───── TASK MATERIAL ─────

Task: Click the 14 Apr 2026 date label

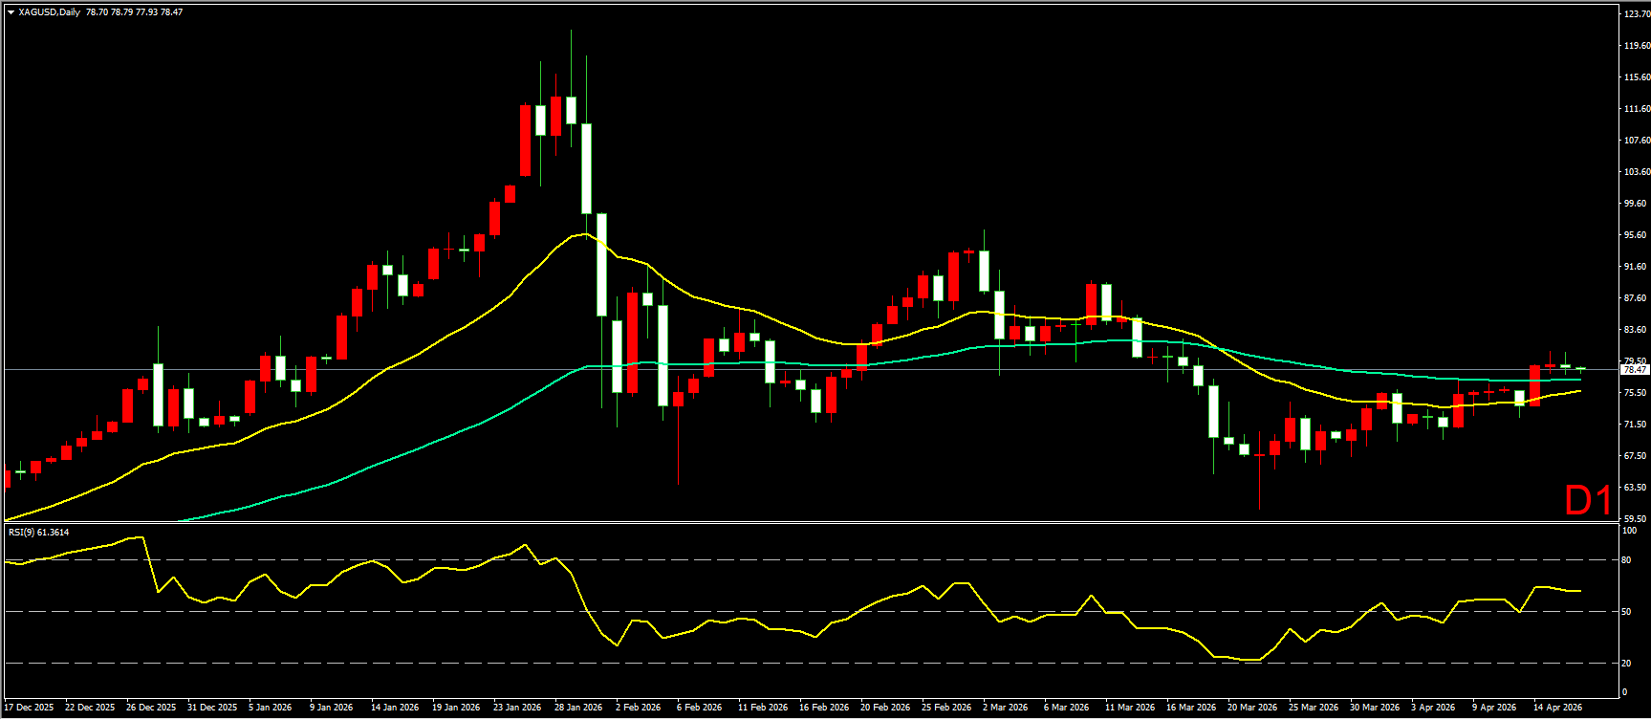Action: pyautogui.click(x=1558, y=708)
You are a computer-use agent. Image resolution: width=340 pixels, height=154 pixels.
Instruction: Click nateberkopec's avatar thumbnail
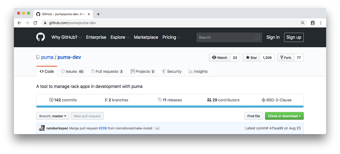(x=42, y=128)
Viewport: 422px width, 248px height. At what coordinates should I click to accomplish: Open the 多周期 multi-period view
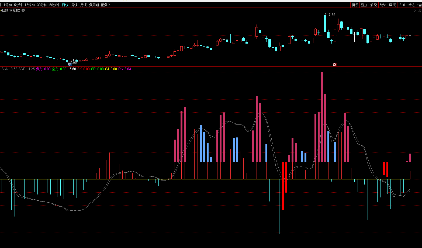[x=94, y=5]
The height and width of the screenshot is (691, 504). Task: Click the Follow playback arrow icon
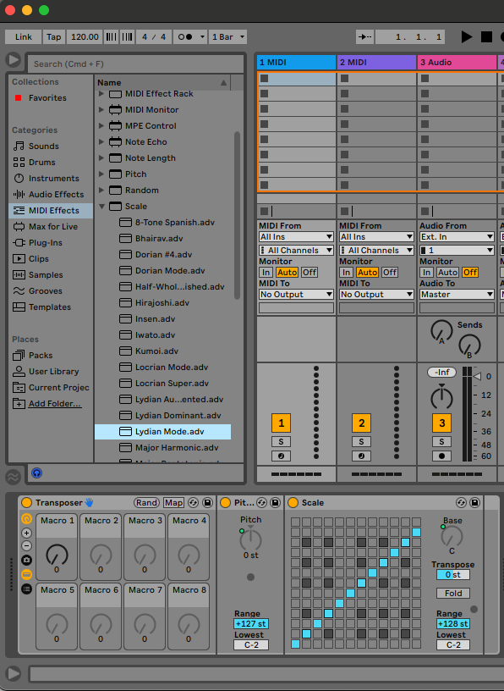pos(365,37)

─────

▸ **WORK TASK**
The records must appear again word for word, though none of their pictures should.

▸ **YOUR RESPONSE**
Task: Click the 14 Apr 2026 date label

Action: pyautogui.click(x=1558, y=708)
You are a computer-use agent. Image resolution: width=340 pixels, height=154 pixels.
Instruction: Click nateberkopec's avatar thumbnail
(x=42, y=128)
Viewport: 422px width, 248px height. At what coordinates should I click to accomplish: Open the 多周期 multi-period view
[x=94, y=5]
The height and width of the screenshot is (691, 504). Task: Click the Follow playback arrow icon
pos(365,37)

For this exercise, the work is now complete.